Workout of the WEEK... Leg Day
Here is my workout of the week. It is a plyometric leg workout to increase leg strength. I used the Kinetic Bands (www.armprobands.com) to add extra resistance for Nicole and also to teach her how to use her glutes, hips, abductors and adductors so they become more involved in her movements to gain leg strength. I love these leg exercises to increase leg strength because they are full of explosive moments that create power and translate so easily for softball players on to the field. Ask yourself this; as a coach what do I want to see more of from my softball players in the training realm? More power? More athleticism? Better movement skills? As a player, what do you want to get out of your softball training routines? These are legitimate questions. I have to say I hear the same answers all the time; I want to get faster – I want to get stronger... But the question still reamains - are you willing to work for it? I never hear I want to look like a football player, I want to train in a group class of 50 other athletes or I want a program that doesn't help. So start doing the work - push yourself and find a program that puts your goals FIRST. You are worth it!

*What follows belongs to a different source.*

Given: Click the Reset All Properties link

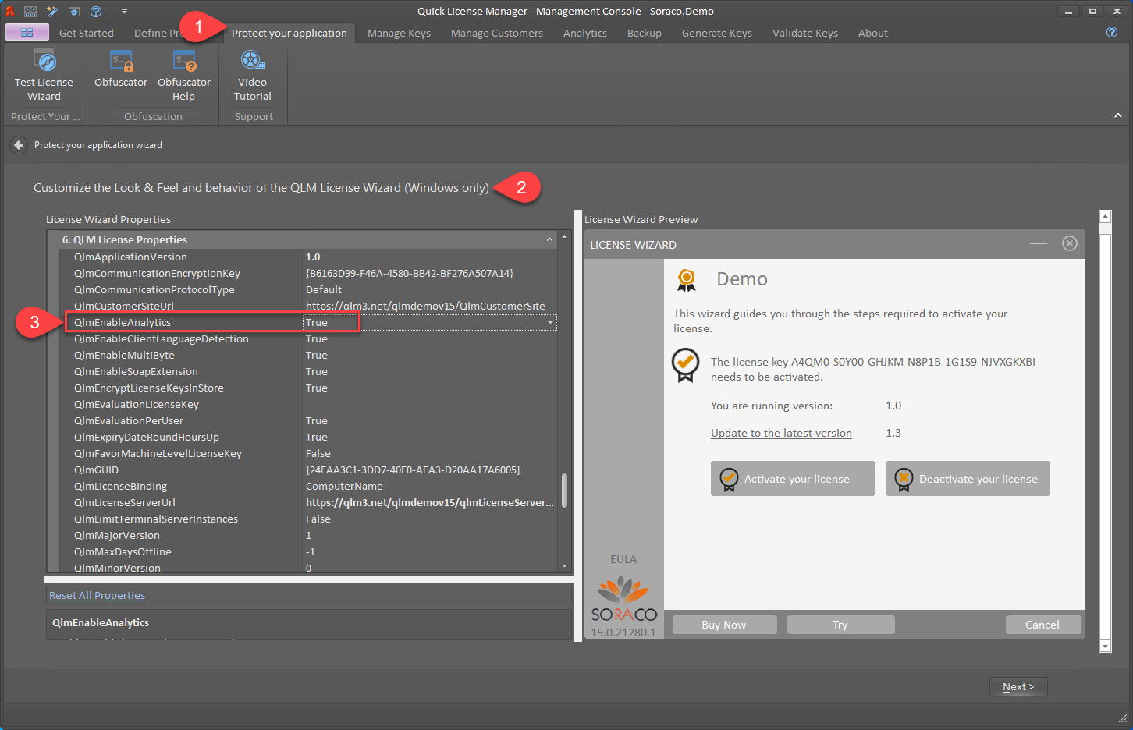Looking at the screenshot, I should coord(97,595).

Leg Strength - Leg Exerciese
You will need a set of Kinetic Bands, a box and a medicine ball.
-Lateral up and overs
-Jumping ball slams (she’s using a slam ball)
Try each of these leg exercises for a minute with 20 seconds rest in between each movement for 3-5 circuits depending on each athlete’s individual conditioning... Just a reminder, I like high capacity, intense programs for my athletes. But it is important to only complete what your capable of and make sure to execute each leg exercise with great form.